Have you ever been shamed for your weight or your body size? Have you ever had negative comments about your body not being good enough? I have, and I doubt I am alone in this with the society we have in the UK and other Western countries, where diet culture and thin beauty ideals dominate.

I was always a “healthy” body size (as we call it) growing up. This healthy body size grew into an overweight body size in my first year of university that saw me put on a lot of weight within a matter of months. However with knowing what I know now, it was clearly a result of previous teenage restriction, combined with far too much booze and eating my emotions…

Upon returning to my home town for the Christmas season, I was shamed for my size on a few different occasions. There were the talks and comments from family members which hurt. But worse, for me at the time, were comments from people who I was acquainted with on how “I’d let myself go” and how much weight I had put on.

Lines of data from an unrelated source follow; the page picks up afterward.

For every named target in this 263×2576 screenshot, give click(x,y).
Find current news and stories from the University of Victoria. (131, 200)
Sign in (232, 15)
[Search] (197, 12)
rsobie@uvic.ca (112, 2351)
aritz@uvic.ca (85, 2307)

These comments were what reignited a deep longing to be thin that was always there in my teenage years and slowly but surely I fell into an eating disorder. To my 19 year old self, it was as clear as day that my worth as a human was linked to my body size. The sick and twisted thing is that some of the same people who commented on me being too fat, commended me later on for losing all the weight and more. Little did they know that I was in the thick of an all encompassing eating disorder that had taken over my life. But that is kind of how our society is isn’t it? We commend people for their thinness when they could very well be in an eating disorder or disordered eating.

Of course there are those who are naturally thin and that is great, that is the natural body size they were created to have. But for the majority of people, a thin body or “toned body”, (whatever body is society’s favourite of the month), can only be found by engaging in disordered behaviours.

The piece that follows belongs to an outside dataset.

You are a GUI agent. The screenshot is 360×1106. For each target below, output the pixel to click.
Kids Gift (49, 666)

As a society, we are shaming people for being fat and we are promoting disordered eating behaviours by doing so. This is not ok! No matter how you dress it up (health, wellness, dieting…), it is all rooted in this disordered obsession of controlling our body sizes. We need to overcome our fear of fat as a collective and stop promoting behaviours that can be really damaging. We need to stop linking worth to our bodies and the amount of fat on them.

And this brings me to emphasising how wrong it is that we promote practices to people in larger bodies that are actually eating disorder behaviours and can lead to eating disorders.

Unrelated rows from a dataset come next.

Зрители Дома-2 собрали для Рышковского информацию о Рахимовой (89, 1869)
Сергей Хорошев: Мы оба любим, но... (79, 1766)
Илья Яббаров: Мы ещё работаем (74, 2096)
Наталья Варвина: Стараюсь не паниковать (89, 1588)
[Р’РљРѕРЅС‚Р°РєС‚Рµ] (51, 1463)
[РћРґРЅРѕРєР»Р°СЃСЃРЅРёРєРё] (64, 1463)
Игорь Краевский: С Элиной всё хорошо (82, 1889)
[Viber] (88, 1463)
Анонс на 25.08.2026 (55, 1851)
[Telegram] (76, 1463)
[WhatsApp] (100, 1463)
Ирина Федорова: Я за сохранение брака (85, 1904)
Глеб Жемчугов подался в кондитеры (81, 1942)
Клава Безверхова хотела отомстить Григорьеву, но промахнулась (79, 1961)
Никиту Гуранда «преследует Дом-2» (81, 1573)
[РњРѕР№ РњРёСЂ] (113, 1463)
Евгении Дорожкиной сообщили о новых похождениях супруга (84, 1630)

At my biggest, I was overweight but I was not obese or in a very large body. Think of how awful it must be to be in a larger body and experience fat shaming from people and the disordered practices they can be promoted to do.

In the thick of my eating disorder and dropping 4-5 sizes, I was commended for my appearance by some. At a “healthy size”, nothing. And a larger size – shamed massively. This is insane, insane, insane.

My experience was awful, yet how awful must it be for people in larger bodies??? Shaming them and promoting habits that are like eating disorders is really just so wrong.

No one deserves to be shamed for the size of their body. No one deserves to feel less than because of the size of their body. We are all human beings with feelings and hearts and we all deserve equality, fairness and love.

I have felt the stigma as someone who has embodied a spectrum of body sizes from nearly underweight to being overweight and I am sure many other people have too. I will never know what it’s like to be in a obese body but I am passionate about fighting to make sure that people can live in whatever body size is best for them in body, mind and soul and that all people, are free to live without shame and oppression for their appearance.